Cold Fusion: Still Cold, or Is There New Promise?

New research offers tentative -- and controversial -- promise.

ByABC News
April 17, 2009, 6:31 PM

April 19, 2009 — -- Cold fusion? Limitless energy on a table top? Wait a minute. Wasn't that discredited 20 years ago?

It was, in fact, 20 years ago last month that two scientists, Martin Fleischmann and Stanley Pons, announced they had created nuclear fusion at room temperature. They created the popular equivalent of an H-bomb explosion -- an explosion that quickly was snuffed out when other scientists said no fusion had taken place.

But a few researchers continue to work on it.

A team of researchers, led by Pamela Boss of the U.S. Navy and Lawrence Forsley of the technology firm JWK International, reported evidence that they have seen high-energy neutrons, a possible side effect of nuclear fusion, in a laboratory experiment.

The team published its findings in a German physics journal, and presented them at a meeting of the American Chemical Society -- 20 years to the day after Fleischmann and Pons made their announcement.

"I am confident we are seeing nuclear reactions," said Forsley by telephone from San Diego, where he now does much of his work in collaboration with the Navy. "We're seeing conventional nuclear reactions in an unconventional place."

A small New Jersey firm, Energetics, also has been trying to make cold fusion reactions at its laboratory in Israel. A former surgeon, Irving Dardik, heads the effort, and has generated enough buzz (if not electricity) to be featured this weekend in a "60 Minutes" piece.

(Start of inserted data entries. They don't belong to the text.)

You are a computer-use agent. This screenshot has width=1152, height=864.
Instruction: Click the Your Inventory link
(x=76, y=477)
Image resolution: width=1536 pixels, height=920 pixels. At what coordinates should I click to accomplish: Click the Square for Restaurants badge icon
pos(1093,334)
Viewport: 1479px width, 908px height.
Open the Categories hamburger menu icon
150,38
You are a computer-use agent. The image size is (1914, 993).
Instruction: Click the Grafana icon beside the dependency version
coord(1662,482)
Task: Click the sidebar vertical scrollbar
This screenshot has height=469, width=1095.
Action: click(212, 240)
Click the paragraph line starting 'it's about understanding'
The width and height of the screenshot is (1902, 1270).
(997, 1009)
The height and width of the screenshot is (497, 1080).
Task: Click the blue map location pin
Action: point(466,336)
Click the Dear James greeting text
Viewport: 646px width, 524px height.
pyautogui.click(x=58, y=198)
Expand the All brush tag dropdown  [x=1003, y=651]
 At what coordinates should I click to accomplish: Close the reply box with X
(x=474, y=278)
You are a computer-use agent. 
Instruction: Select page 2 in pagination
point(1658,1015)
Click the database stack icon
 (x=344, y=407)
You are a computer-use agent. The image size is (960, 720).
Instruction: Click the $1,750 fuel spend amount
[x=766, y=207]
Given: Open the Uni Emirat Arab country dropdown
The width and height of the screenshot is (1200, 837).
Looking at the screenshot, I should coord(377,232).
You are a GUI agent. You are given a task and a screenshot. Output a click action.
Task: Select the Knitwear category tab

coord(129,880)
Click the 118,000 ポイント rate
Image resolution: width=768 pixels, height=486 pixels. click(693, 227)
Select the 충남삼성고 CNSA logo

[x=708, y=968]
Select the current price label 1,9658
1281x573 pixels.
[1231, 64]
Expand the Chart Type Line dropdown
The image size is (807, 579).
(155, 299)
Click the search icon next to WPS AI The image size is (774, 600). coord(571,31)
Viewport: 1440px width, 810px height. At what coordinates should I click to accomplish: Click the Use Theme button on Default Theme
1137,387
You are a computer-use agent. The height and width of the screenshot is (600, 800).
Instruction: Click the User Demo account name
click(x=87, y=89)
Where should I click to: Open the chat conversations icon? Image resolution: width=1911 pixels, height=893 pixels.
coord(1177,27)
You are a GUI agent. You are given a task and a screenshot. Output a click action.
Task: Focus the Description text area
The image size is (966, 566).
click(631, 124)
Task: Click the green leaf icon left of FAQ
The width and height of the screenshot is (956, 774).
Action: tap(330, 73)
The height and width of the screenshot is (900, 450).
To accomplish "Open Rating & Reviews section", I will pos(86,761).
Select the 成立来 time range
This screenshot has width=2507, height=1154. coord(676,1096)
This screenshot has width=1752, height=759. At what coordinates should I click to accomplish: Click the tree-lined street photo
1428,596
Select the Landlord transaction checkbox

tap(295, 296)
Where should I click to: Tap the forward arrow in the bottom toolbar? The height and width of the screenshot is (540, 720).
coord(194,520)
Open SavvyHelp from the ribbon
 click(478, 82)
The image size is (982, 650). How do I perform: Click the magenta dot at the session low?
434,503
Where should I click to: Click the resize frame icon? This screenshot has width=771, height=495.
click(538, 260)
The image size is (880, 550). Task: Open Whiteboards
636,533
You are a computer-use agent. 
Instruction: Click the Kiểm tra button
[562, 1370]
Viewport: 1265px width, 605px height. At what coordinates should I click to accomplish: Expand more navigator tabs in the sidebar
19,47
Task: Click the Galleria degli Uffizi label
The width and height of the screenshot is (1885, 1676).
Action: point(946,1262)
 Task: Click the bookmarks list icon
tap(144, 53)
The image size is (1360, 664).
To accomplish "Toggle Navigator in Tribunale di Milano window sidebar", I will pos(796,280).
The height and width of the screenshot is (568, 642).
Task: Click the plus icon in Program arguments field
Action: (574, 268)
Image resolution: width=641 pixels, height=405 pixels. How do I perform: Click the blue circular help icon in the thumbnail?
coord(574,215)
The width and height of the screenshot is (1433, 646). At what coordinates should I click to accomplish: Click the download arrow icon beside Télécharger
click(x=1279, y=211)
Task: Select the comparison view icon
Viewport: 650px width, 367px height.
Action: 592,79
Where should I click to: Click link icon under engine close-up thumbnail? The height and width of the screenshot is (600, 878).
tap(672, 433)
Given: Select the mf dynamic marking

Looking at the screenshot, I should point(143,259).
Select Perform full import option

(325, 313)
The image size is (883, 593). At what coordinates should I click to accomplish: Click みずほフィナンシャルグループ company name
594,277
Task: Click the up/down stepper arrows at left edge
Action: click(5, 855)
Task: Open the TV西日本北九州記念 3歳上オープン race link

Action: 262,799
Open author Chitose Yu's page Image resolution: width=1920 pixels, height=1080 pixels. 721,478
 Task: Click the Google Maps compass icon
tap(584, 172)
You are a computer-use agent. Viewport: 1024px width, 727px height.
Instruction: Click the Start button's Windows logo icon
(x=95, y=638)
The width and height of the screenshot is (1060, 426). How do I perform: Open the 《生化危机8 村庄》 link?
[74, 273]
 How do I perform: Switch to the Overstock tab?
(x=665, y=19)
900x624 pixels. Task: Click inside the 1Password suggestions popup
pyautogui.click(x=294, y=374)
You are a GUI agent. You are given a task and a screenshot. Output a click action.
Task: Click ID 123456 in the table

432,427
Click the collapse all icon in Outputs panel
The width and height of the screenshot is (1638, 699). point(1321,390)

Nuclear fusion is a high-energy process -- it's the reaction that powers the sun. The sun is so hot, and there are such pressures beneath its roiling surface, that hydrogen atoms collide, or "fuse," to make helium atoms plus tremendous amounts of heat and light.

Fusion has been replicated on Earth, but only violently -- in the form of a hydrogen bomb. (It is the opposite, by the way, of the fission that happens in an atom bomb or nuclear power plant, where atoms are split to make energy.)